Directions:
Run through the records and, wherever a line holds the word "computer", return that line.

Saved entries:
※

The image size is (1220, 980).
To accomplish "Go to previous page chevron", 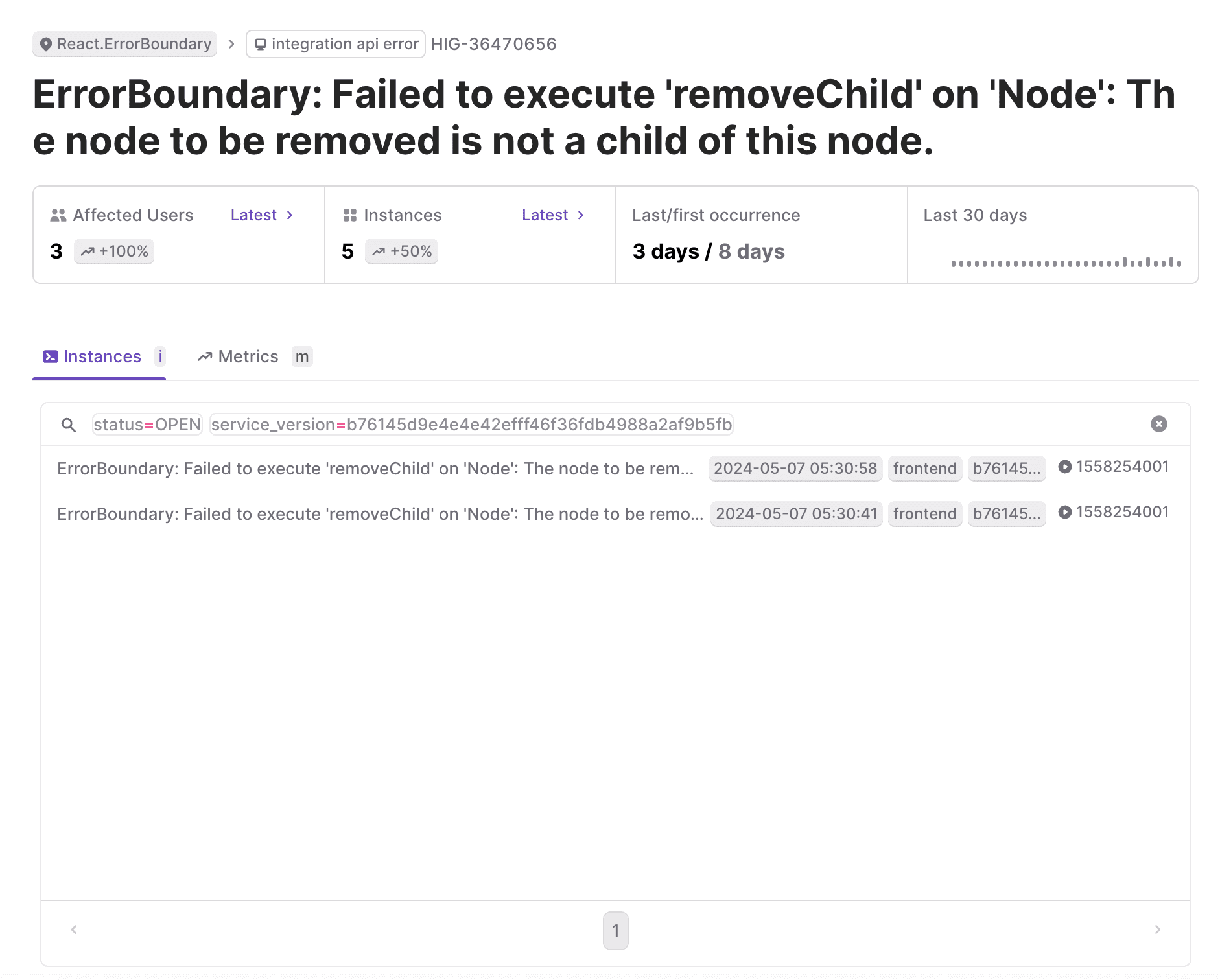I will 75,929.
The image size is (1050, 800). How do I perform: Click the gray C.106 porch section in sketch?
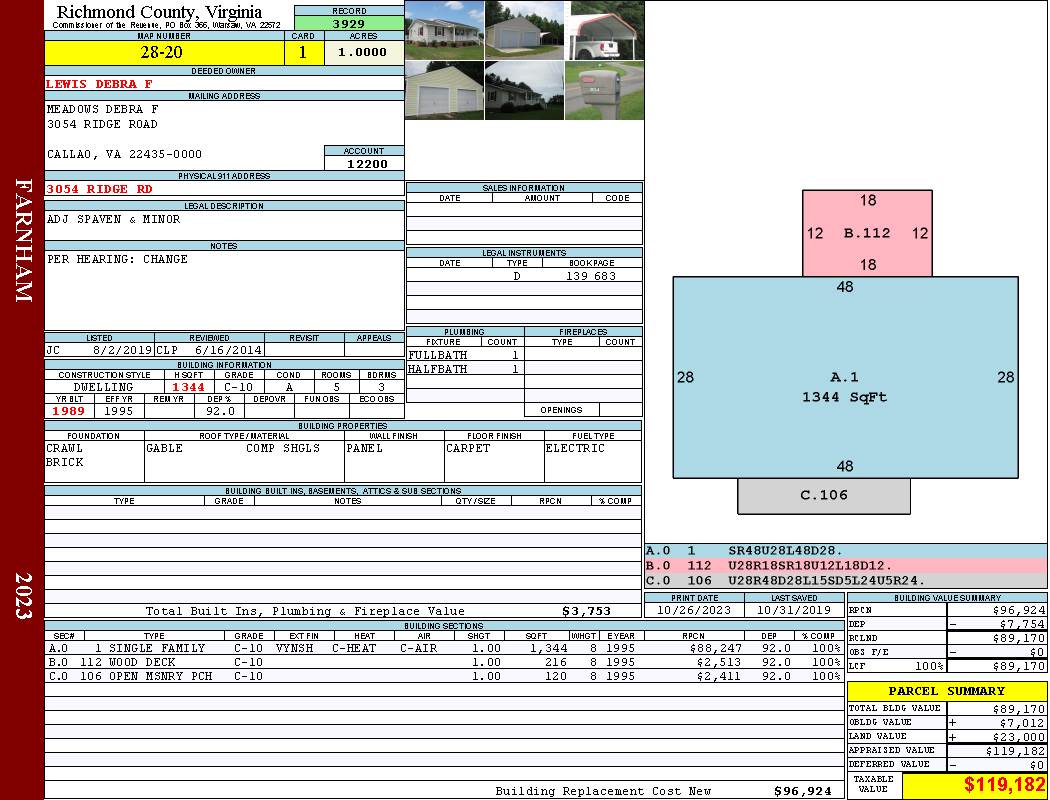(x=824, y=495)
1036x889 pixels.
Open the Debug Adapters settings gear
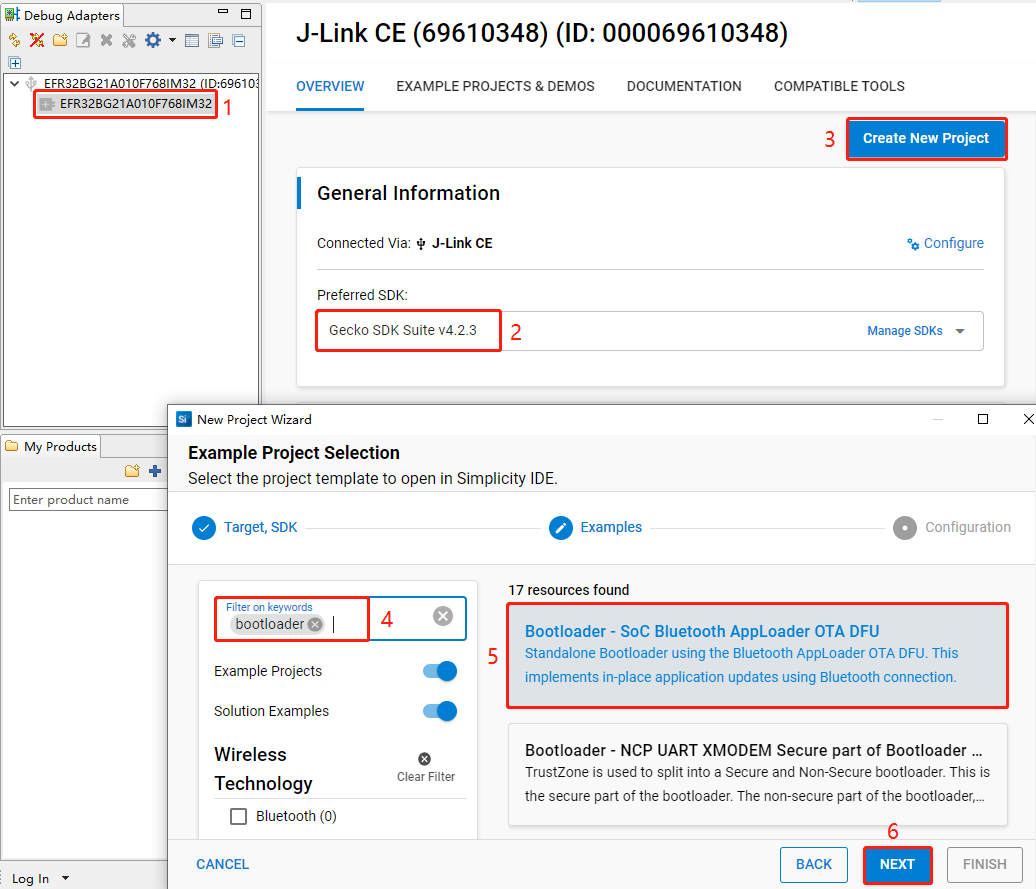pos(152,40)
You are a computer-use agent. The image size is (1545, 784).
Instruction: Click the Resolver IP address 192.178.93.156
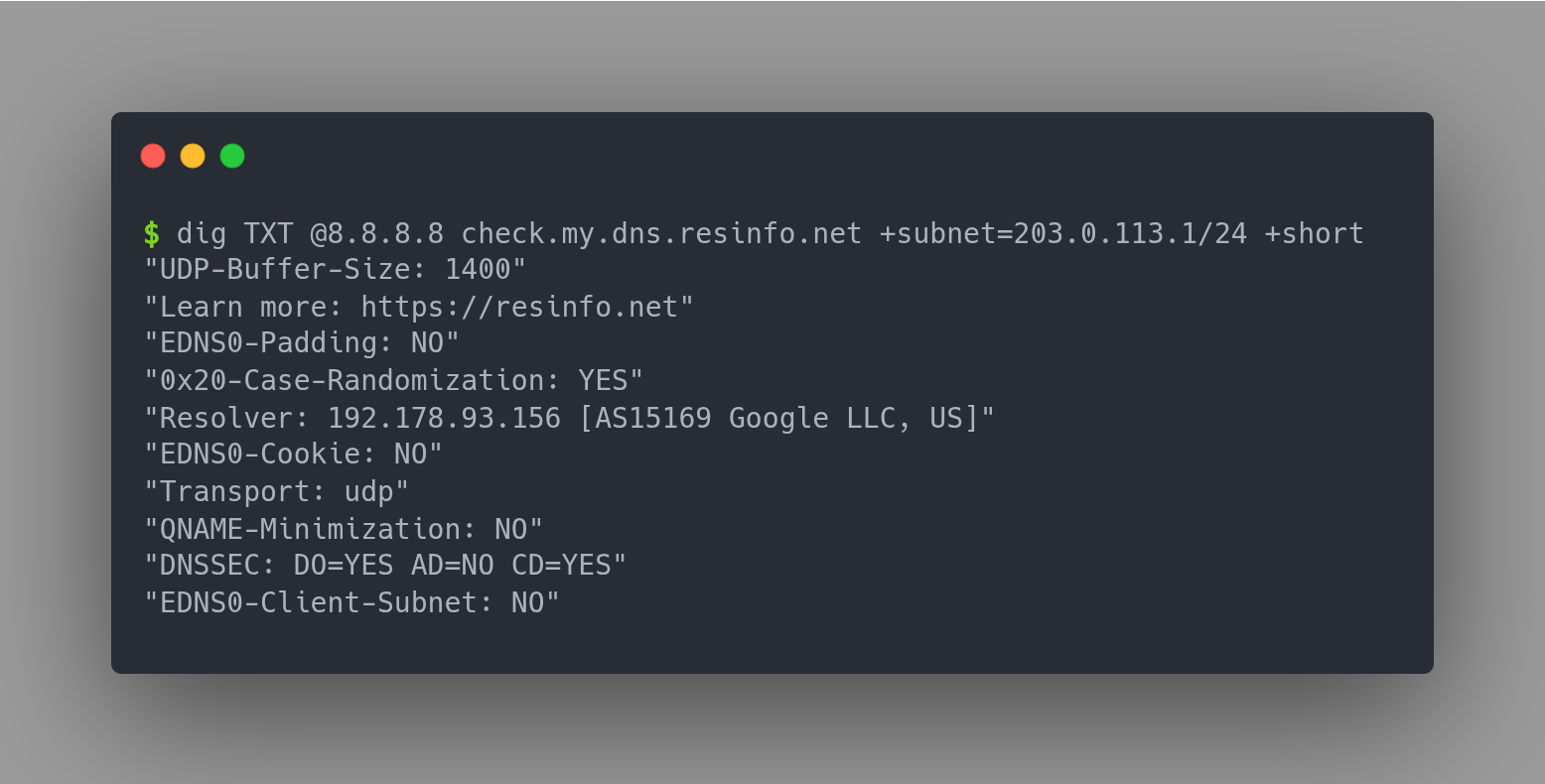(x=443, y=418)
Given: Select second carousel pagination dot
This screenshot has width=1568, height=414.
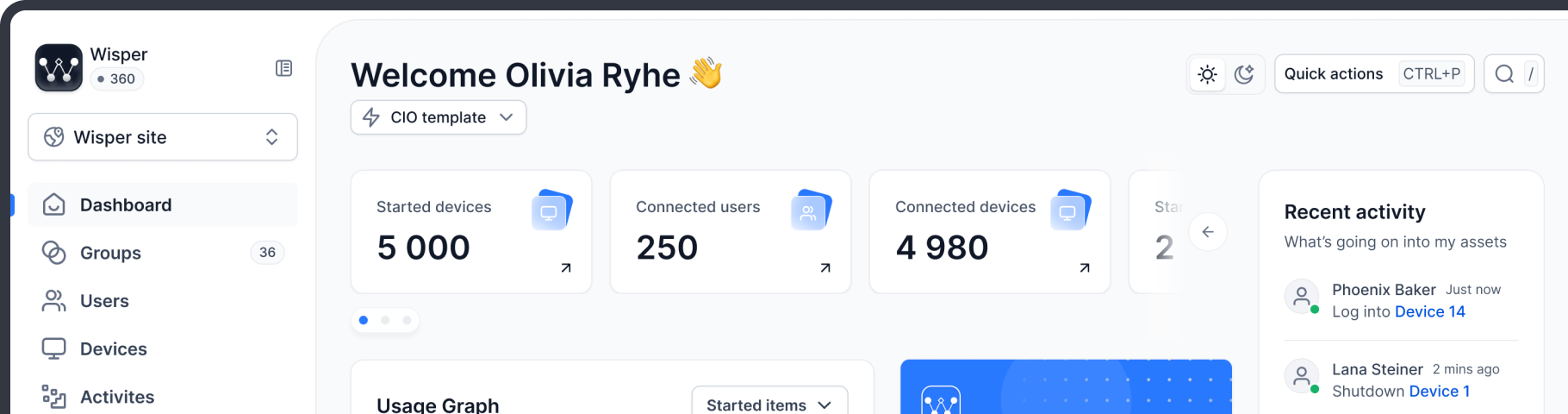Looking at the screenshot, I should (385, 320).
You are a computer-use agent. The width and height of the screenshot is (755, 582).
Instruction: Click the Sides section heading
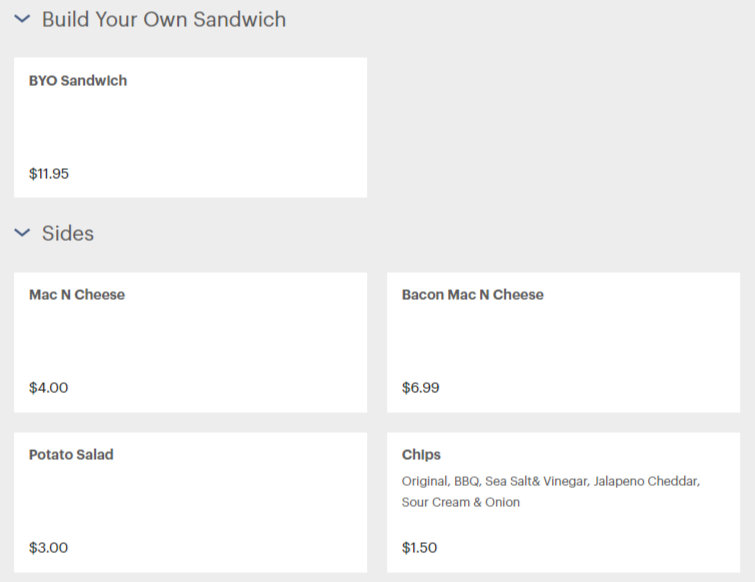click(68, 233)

※

Result of the exercise:
You are a computer-use agent. The image size is (1545, 784).
You are a computer-use agent. The width and height of the screenshot is (755, 582).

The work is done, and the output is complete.